***** Exercise data

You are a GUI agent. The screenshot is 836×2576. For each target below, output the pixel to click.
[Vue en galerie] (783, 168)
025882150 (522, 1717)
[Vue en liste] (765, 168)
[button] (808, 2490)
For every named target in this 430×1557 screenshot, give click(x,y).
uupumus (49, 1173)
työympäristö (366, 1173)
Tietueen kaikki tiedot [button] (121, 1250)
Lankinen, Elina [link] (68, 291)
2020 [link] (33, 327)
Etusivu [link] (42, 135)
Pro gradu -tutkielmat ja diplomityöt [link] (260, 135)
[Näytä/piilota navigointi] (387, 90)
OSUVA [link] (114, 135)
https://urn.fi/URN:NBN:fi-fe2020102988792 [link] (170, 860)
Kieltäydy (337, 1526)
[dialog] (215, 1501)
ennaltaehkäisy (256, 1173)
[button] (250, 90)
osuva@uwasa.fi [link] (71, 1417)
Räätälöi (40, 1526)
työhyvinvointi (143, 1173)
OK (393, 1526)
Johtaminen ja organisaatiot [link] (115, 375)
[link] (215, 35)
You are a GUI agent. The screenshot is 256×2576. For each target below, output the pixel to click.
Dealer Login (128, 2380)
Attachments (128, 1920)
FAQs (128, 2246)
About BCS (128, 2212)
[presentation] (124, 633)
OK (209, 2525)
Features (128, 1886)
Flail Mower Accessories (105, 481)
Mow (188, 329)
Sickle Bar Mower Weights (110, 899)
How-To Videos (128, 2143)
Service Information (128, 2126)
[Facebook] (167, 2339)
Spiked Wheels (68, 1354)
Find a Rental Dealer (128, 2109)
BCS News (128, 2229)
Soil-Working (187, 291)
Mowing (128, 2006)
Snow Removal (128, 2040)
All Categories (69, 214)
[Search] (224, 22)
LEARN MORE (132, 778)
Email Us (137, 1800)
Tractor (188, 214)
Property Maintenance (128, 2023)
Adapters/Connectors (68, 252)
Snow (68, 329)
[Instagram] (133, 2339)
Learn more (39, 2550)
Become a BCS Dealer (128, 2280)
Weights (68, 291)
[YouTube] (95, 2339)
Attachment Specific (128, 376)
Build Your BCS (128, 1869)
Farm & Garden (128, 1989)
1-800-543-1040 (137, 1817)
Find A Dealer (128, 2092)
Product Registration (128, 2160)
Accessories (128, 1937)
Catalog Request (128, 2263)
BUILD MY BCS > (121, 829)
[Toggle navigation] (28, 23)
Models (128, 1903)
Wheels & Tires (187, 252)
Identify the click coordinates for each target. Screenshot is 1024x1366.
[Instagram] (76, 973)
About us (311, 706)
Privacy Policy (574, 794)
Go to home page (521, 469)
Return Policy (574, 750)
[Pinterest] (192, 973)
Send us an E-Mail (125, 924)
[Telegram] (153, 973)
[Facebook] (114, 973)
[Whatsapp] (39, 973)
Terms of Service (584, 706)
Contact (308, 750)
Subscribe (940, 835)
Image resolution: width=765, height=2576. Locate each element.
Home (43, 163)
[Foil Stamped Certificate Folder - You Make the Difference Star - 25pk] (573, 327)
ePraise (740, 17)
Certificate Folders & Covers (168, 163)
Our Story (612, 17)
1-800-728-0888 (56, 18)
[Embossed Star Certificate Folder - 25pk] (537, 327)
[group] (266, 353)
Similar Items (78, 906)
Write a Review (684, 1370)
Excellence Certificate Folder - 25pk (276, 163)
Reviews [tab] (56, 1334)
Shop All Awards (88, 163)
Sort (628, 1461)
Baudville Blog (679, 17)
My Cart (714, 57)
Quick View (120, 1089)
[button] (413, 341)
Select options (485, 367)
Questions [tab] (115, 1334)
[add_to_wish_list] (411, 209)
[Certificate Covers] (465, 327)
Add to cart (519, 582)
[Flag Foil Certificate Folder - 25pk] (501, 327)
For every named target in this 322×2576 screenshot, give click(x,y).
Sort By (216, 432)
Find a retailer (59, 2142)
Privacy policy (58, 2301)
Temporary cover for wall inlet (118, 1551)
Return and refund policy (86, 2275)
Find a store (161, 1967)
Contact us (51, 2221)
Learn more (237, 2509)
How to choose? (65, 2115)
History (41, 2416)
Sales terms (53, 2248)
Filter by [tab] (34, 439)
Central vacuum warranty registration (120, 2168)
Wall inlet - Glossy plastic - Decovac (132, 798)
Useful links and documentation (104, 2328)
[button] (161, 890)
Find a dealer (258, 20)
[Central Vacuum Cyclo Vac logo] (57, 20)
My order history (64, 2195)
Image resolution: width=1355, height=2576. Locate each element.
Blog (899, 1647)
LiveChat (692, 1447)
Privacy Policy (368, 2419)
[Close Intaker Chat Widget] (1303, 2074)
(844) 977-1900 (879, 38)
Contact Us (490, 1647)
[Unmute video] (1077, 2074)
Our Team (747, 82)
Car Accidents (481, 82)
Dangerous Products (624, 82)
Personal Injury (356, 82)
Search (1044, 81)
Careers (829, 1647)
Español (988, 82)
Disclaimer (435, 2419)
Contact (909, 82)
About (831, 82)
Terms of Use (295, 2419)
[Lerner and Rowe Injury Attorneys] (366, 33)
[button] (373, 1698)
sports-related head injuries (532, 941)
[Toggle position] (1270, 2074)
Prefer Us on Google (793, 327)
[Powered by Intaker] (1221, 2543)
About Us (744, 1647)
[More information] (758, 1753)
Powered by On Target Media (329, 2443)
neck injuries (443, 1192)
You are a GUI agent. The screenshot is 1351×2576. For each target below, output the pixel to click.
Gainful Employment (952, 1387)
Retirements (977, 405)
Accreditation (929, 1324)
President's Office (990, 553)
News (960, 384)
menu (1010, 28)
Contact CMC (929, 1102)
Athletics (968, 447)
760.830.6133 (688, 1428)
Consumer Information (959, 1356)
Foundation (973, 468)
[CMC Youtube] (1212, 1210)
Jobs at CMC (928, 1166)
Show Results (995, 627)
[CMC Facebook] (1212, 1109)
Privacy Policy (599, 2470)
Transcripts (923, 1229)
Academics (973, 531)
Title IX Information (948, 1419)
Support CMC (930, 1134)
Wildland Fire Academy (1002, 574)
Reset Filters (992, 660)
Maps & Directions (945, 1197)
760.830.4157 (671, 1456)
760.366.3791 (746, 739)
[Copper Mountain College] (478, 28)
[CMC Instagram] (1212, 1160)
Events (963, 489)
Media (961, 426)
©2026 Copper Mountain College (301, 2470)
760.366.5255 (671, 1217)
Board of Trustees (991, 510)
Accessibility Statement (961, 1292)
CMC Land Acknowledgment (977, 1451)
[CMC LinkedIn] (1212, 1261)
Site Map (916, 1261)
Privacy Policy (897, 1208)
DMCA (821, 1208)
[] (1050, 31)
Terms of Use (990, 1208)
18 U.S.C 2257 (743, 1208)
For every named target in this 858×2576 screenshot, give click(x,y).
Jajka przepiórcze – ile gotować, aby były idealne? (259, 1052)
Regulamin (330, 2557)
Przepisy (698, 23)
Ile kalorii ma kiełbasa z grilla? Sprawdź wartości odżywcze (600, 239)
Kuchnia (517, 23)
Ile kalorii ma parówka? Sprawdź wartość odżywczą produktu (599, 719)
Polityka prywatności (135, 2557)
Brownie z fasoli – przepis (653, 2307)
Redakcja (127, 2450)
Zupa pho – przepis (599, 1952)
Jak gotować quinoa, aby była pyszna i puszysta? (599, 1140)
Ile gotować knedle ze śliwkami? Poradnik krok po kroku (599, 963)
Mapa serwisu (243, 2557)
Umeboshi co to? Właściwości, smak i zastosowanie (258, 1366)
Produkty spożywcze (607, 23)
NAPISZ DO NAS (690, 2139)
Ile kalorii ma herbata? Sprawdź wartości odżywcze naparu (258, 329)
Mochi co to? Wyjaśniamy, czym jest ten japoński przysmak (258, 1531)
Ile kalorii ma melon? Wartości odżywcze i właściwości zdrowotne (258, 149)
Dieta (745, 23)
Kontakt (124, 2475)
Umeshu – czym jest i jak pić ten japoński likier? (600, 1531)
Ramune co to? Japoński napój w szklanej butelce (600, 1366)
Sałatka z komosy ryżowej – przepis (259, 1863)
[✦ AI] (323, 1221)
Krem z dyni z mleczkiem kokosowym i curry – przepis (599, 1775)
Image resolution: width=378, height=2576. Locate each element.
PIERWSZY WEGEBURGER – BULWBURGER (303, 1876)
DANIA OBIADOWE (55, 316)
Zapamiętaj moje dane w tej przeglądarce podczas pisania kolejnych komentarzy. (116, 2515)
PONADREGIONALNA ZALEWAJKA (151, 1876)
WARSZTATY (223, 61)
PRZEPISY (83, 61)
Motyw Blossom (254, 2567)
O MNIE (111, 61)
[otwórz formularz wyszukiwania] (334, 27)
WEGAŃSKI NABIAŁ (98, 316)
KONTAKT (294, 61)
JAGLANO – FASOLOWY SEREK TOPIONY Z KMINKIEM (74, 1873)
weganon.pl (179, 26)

**********

All lines above from the line with "[button] (808, 2490)" through the line with "Property Maintenance (128, 2023)", both included, are to be set down exactly, with nothing else.

[button] (808, 2490)
For every named target in this 430×1557 screenshot, give click(x,y).
uupumus (49, 1173)
työympäristö (366, 1173)
Tietueen kaikki tiedot [button] (121, 1250)
Lankinen, Elina [link] (68, 291)
2020 [link] (33, 327)
Etusivu [link] (42, 135)
Pro gradu -tutkielmat ja diplomityöt [link] (260, 135)
[Näytä/piilota navigointi] (387, 90)
OSUVA [link] (114, 135)
https://urn.fi/URN:NBN:fi-fe2020102988792 [link] (170, 860)
Kieltäydy (337, 1526)
[dialog] (215, 1501)
ennaltaehkäisy (256, 1173)
[button] (250, 90)
osuva@uwasa.fi [link] (71, 1417)
Räätälöi (40, 1526)
työhyvinvointi (143, 1173)
OK (393, 1526)
Johtaminen ja organisaatiot [link] (115, 375)
[link] (215, 35)
You are a GUI agent. The screenshot is 256×2576. For each target below, output the pixel to click.
Dealer Login (128, 2380)
Attachments (128, 1920)
FAQs (128, 2246)
About BCS (128, 2212)
[presentation] (124, 633)
OK (209, 2525)
Features (128, 1886)
Flail Mower Accessories (105, 481)
Mow (188, 329)
Sickle Bar Mower Weights (110, 899)
How-To Videos (128, 2143)
Service Information (128, 2126)
[Facebook] (167, 2339)
Spiked Wheels (68, 1354)
Find a Rental Dealer (128, 2109)
BCS News (128, 2229)
Soil-Working (187, 291)
Mowing (128, 2006)
Snow Removal (128, 2040)
All Categories (69, 214)
[Search] (224, 22)
LEARN MORE (132, 778)
Email Us (137, 1800)
Tractor (188, 214)
Property Maintenance (128, 2023)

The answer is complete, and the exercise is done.